SWIM uses ping and indirect ping mechanisms for failure detection and a gossip-based approach for disseminating state changes. Its design reduces network interactions from quadratic to linear complexity, trading off failure detection speed for greater scalability, and an acceptable compromise for network state monitoring. Figure 1 illustrates the comparison of message exchanges between SWIM-NSM and a typical heartbeat-based protocol. Even with a small number of nodes, SWIM-NSM requires fewer message exchanges, and this advantage becomes increasingly significant as the number of nodes grows.

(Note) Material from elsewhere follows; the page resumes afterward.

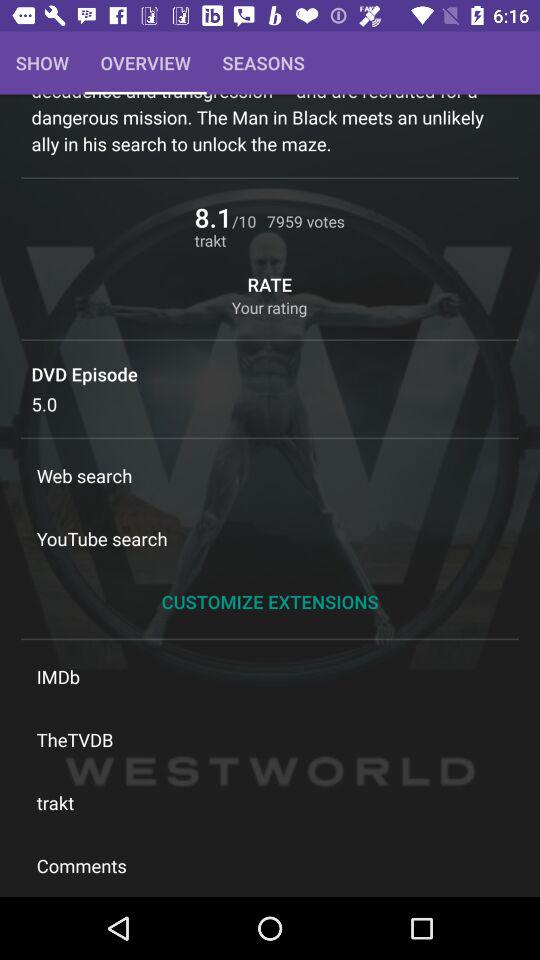
tap item above the youtube search icon (270, 475)
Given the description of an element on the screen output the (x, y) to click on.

Fig. 1 Number of messages required by SWIM-NSM.
To adapt SWIM for monitoring purposes, SWIM-NSM introduces a third mechanism: metric collection. It adds a “forward acknowledge” message to distinguish between failed pings and successful indirect pings (Figure 2), enabling nodes to calculate round-trip times and derive link-level metrics such as latency, jitter, and packet-loss rate, three of the four key IETF-defined metrics for network characterization (bandwidth is excluded due to its resource-intensive nature).

Fig. 2 SWIM-NSM ping interaction.
In summary, SWIM-NSM fulfills the critical requirements of Edge-to-Cloud network monitoring: distributed architecture, scalability, minimal resource consumption, and accurate metric collection. It provides a robust alternative to centralized approaches and enables informed orchestration decisions based on real-time network state.
[1] A. Orive, A. Agirre, J. Bilbao and M. Marcos, “Passive Network State Monitoring for Dynamic Resource Management in Industry 4.0 Fog Architectures,” 2018 IEEE 14th International Conference on Automation Science and Engineering (CASE), Munich, Germany, 2018, pp. 1414-1419, doi: 10.1109/COASE.2018.8560475.